A WOMAN died and more than 100 homes were destroyed when bushfires swept through Sutherland Shire and into St George in January, 1994.
After five horrific days, the toll also included the loss of a church and school, damage estimated at $27 million, the evacuation of 5000 residents, and 25 square kilometres of bushland being burnt out.
Jannali and Como West were the worst hit areas, with a total of 91 homes destroyed.
Five houses at Bangor and nine at Alfords Point were also lost.
‘‘Hope in hell!’’ was the headline on a special Leader wraparound recording the horrific events, and the incredible efforts of those who fought the fires and provided relief to the victims.
With the community rallying to support victims, an editorial urged: ‘‘All is not lost, hang in there.’’
Firefighters from as far away as Darwin, Adelaide and Hobart joined local brigades, other emergency services and residents in fighting the fires.
Clubs and other community organisations, along with various state government agencies, provided accommodation and other aid for victims and evacuees, while relief appeals were quickly launched.

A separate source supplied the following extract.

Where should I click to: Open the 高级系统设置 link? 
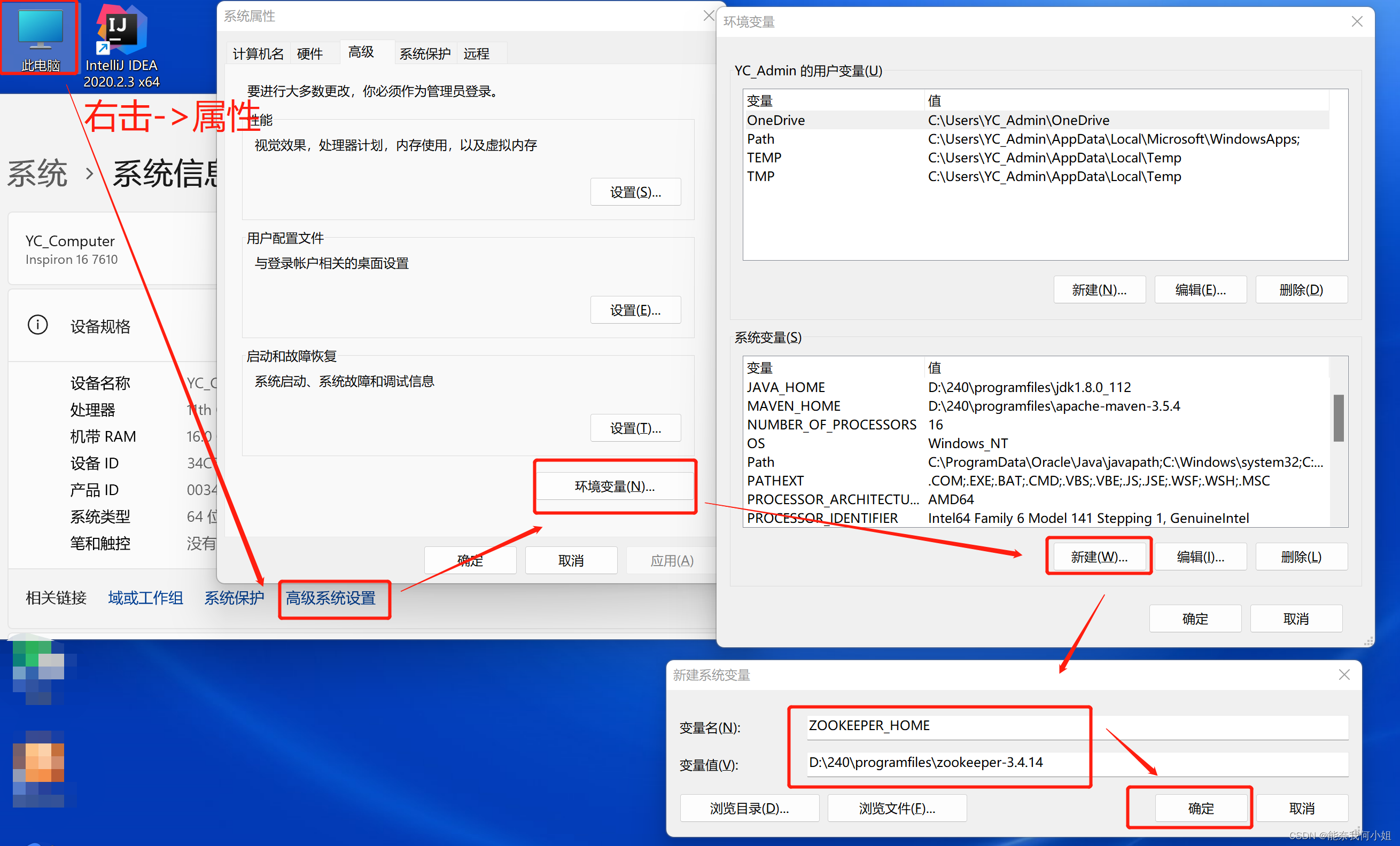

The first fire threat occurred at Menai on Thursday, January 6, but was beaten back.
However, about 5pm the next day, five homes in Yates Road and Yala Road were burnt.
About 3.30pm on Saturday, January 8, flames swept across the Woronora River towards Bonnet Bay, Jannali and Como West.

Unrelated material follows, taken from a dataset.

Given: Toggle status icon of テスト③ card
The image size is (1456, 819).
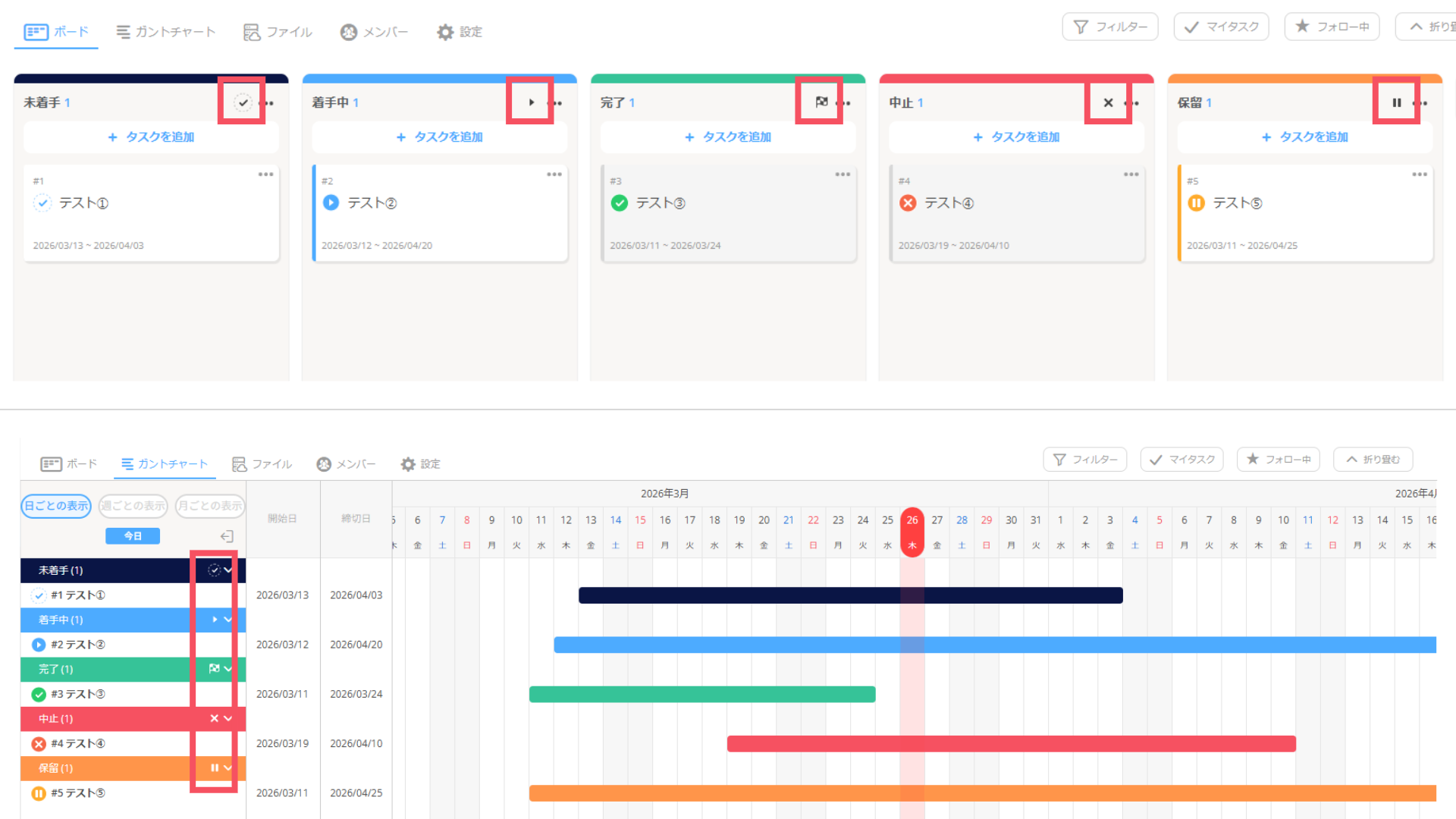Looking at the screenshot, I should 620,203.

A resident of Lincoln Crescent, Bonnet Bay, died of smoke inhalation while others were injured.
Nine homes in Illawong were destroyed the same afternoon, during which the blaze also leapt the Georges River into bushland near homes at Lugarno.
A picture of chaos was presented to the coroner’s inquiry which followed the disaster.
Detective Sergeant Terry Campbell was one of the first police to arrive at Lincoln Crescent, Bonnet Bay.
He told of roads being clogged as fire crews and other emergency teams tried to enter the area and residents fled.
The smoke was so thick he could not see the front of his vehicle and the noise from the fire was very loud.